Biography
Patrícia Campos Mello is an editor-at-large at Folha de S. Paulo, the leading newspaper in Brazil. For over 25 years, she has been covering international relations, technology and human rights, and has reported from over 50 countries. She has been awarded the Columbia University Maria Moors Cabot award, the International Press Freedom Award of the Committee to Protect Journalists; the Vladimir Herzog Special Award for Democracy and Justice, the International Committee of the Red Cross Prize for humanitarian journalism, the King of Spain Journalism Prize.
Since 2014, she has been covering disinformation and influence operations. The stories led the Judiciary branch in Brazil to change electoral regulations. She is the author of the best-selling book ""A máquina do ódio"" (Companhia das Letras), about disinformation campaigns by populist leaders in Brazil, India and the US.
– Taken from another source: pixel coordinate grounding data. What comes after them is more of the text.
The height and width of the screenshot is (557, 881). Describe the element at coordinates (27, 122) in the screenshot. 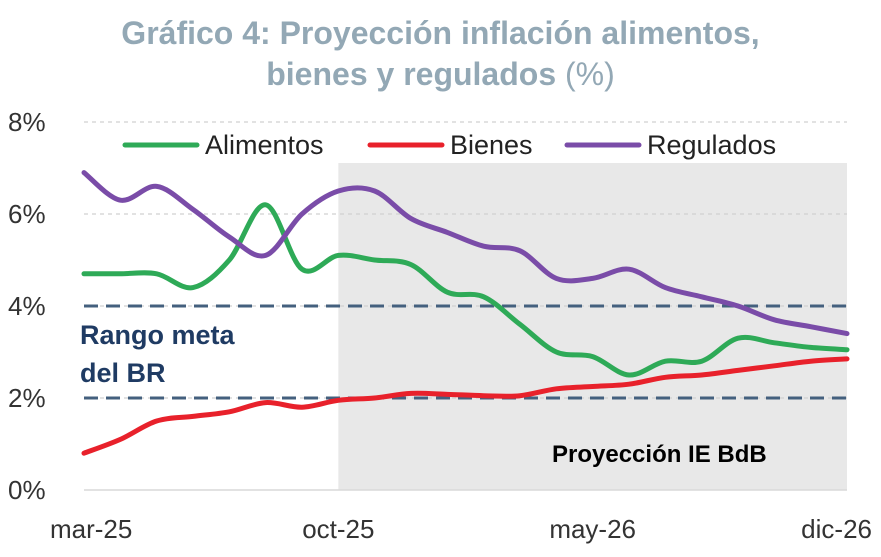

I see `y-tick-label: 8%` at that location. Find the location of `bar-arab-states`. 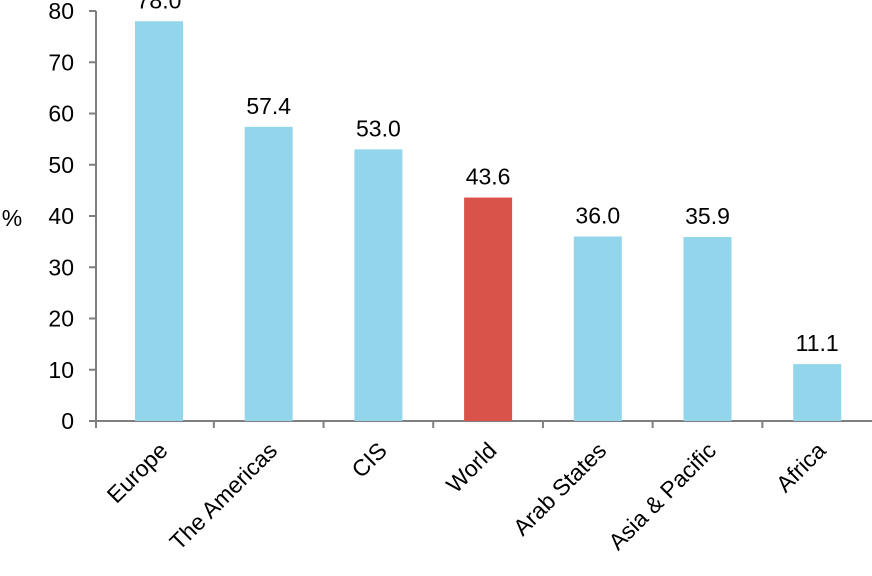

bar-arab-states is located at coordinates (598, 328).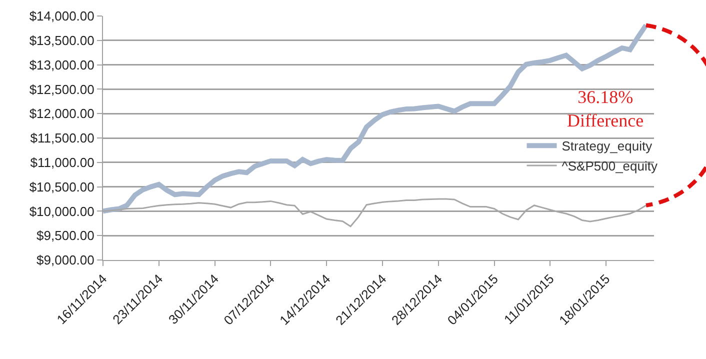  Describe the element at coordinates (62, 64) in the screenshot. I see `y-tick-label: $13,000.00` at that location. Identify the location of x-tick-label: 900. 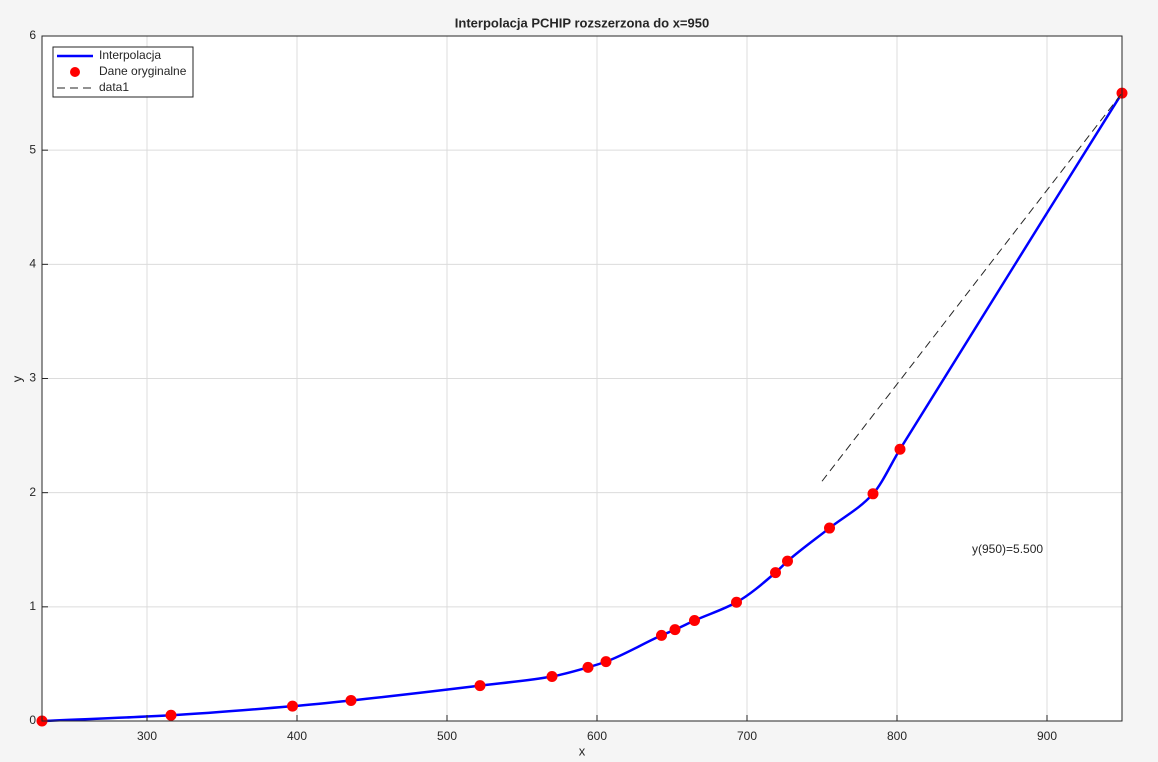
(1047, 736).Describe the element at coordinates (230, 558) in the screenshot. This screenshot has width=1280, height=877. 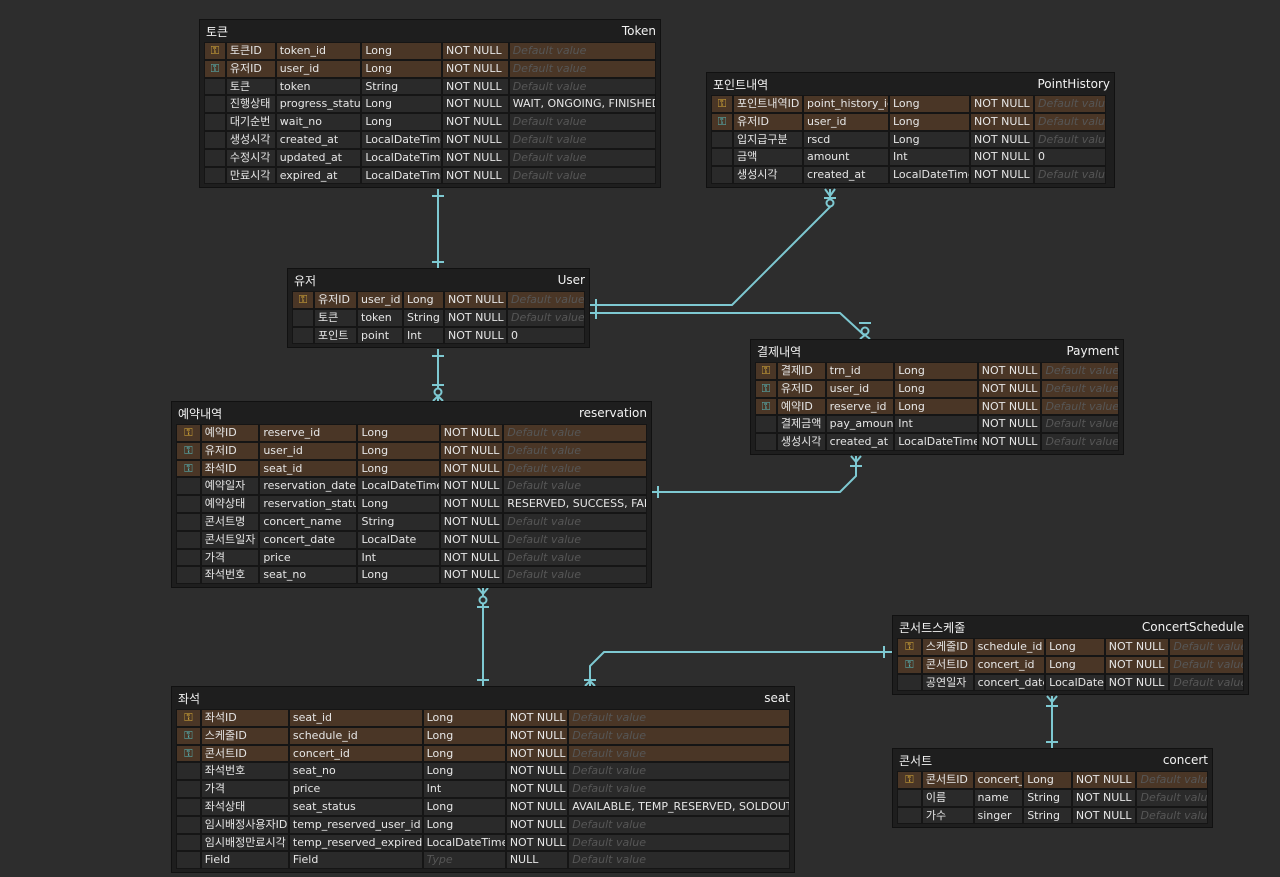
I see `column-logical-name: 가격` at that location. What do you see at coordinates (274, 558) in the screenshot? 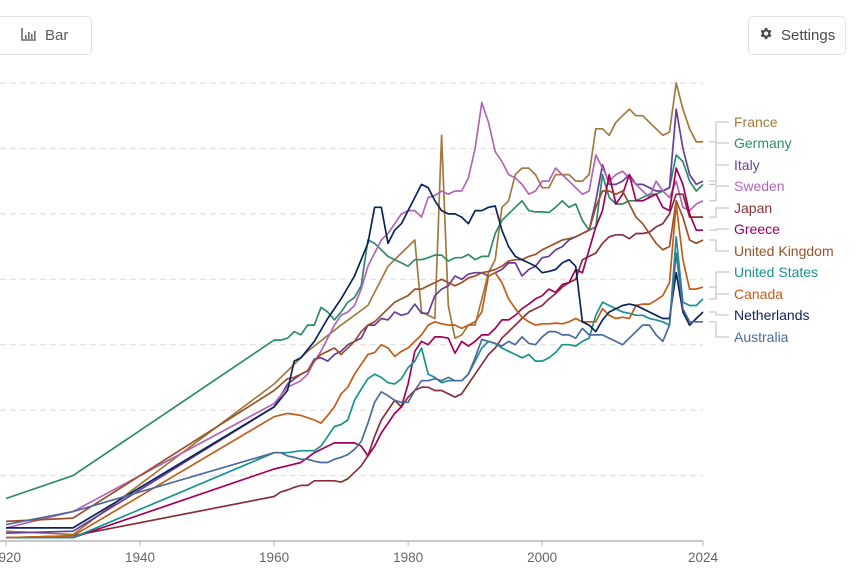
I see `x-tick-label: 1960` at bounding box center [274, 558].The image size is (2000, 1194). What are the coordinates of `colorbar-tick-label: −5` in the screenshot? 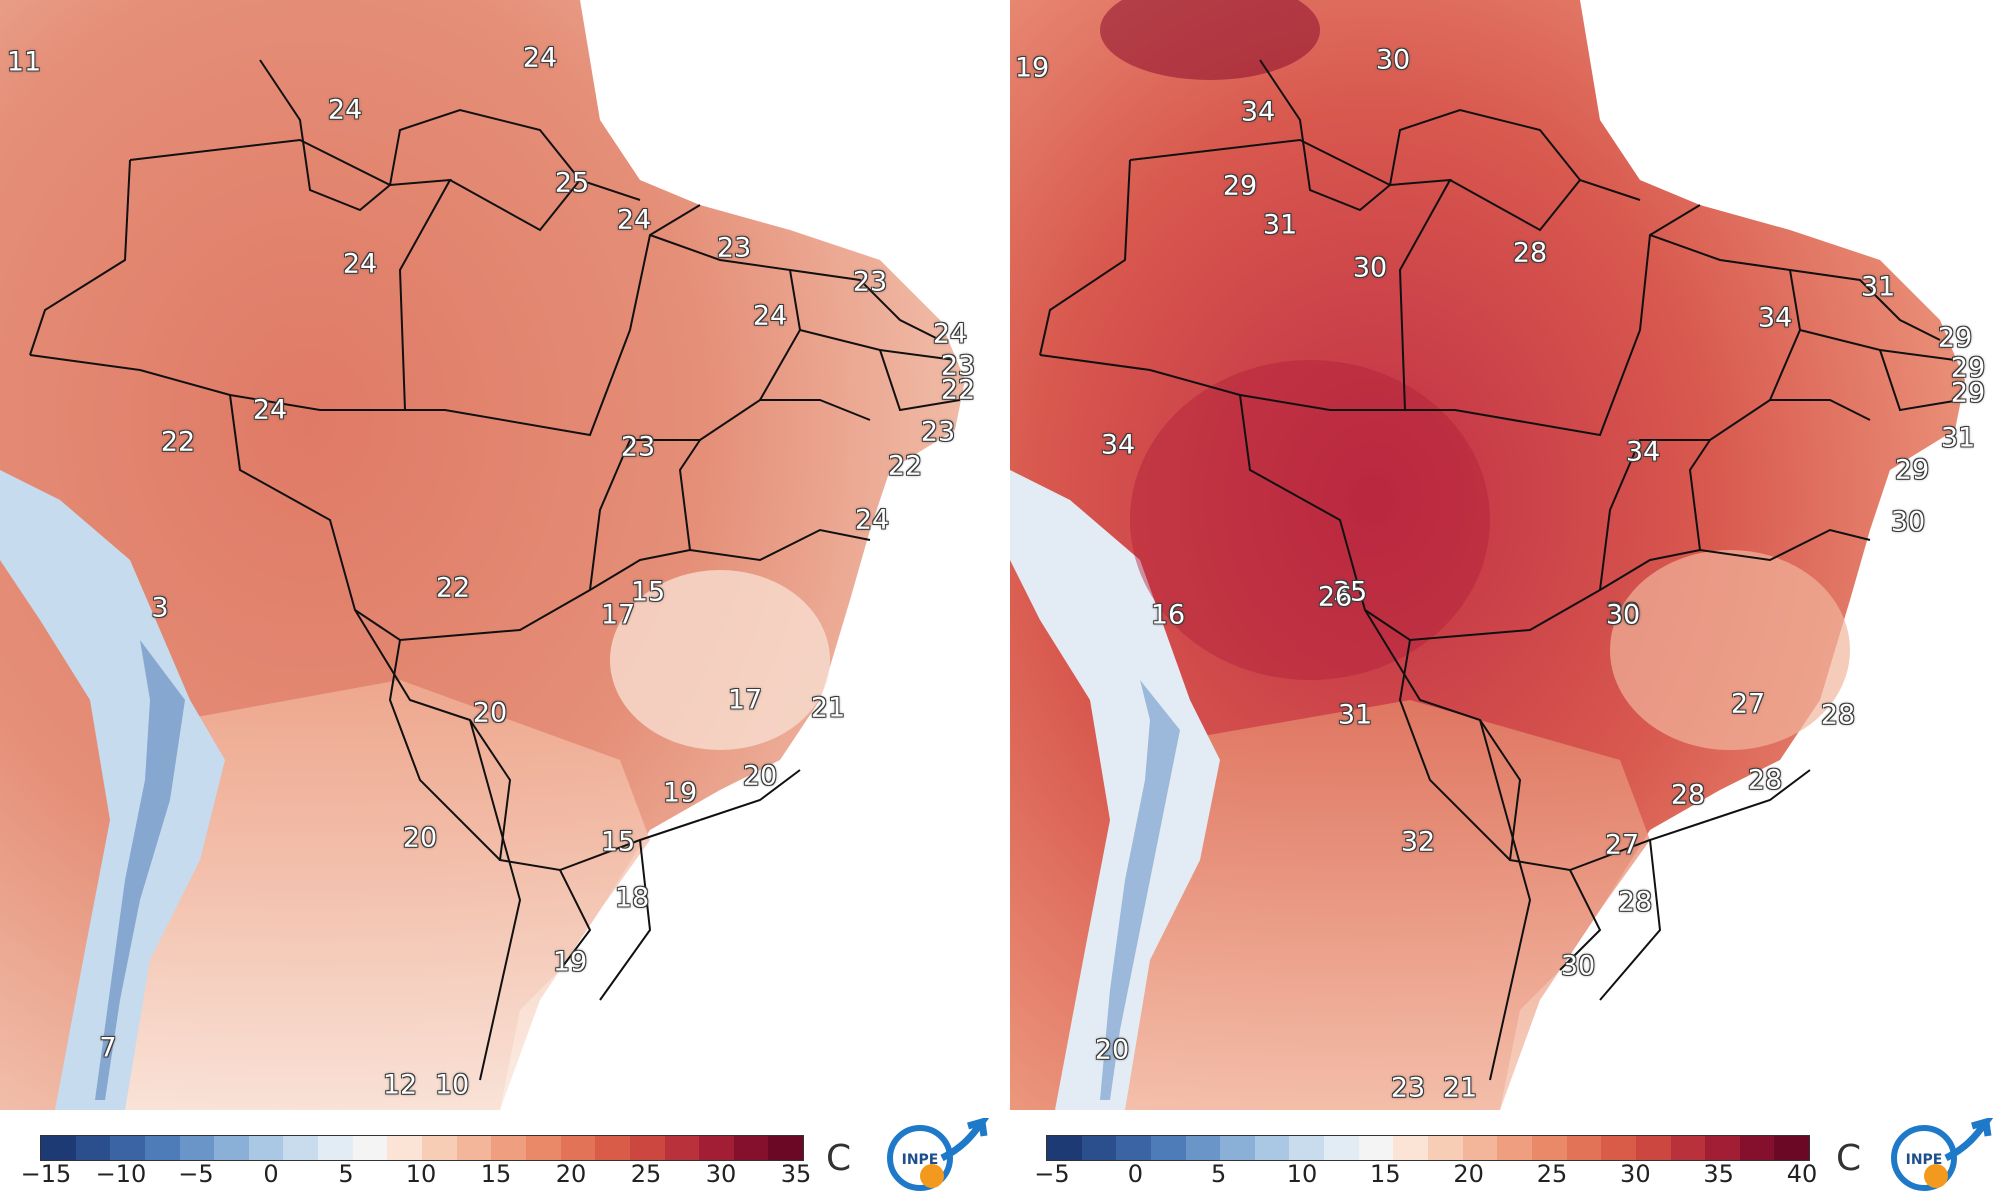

She was the Washington correspondent for the Estado de S. Paulo newspaper between 2006 and 2010. She covered the 2008, 2012 and 2016 elections; the war in Afghanistan in 2009, the 9/11 attacks in New York in 2001. Patrícia has a degree in Journalism from the University of São Paulo and a master’s from New York University. She was an associate researcher at Columbia University in 2021/2022, working on a project about internet regulation and electoral disinformation. In the last few years, she spent time in Ukraine, Syria, Iraq, Libya, Turkey, Lebanon and Kenya reporting on conflict and refugees, and she was responsible for the project Mundo de Muros (World of Walls) that depicts the migration crisis in four continents. She was the only Brazilian reporter to cover the Ebola epidemic in Sierra Leone, in 2014 and 2015. She covered the COVID pandemic in Brazil, reporting from public hospitals and shelters for homeless population.
She is the author of "" Lua de Mel em Kobane"", a book about Syrian refugees who resisted the Islamic State siege in Kobane.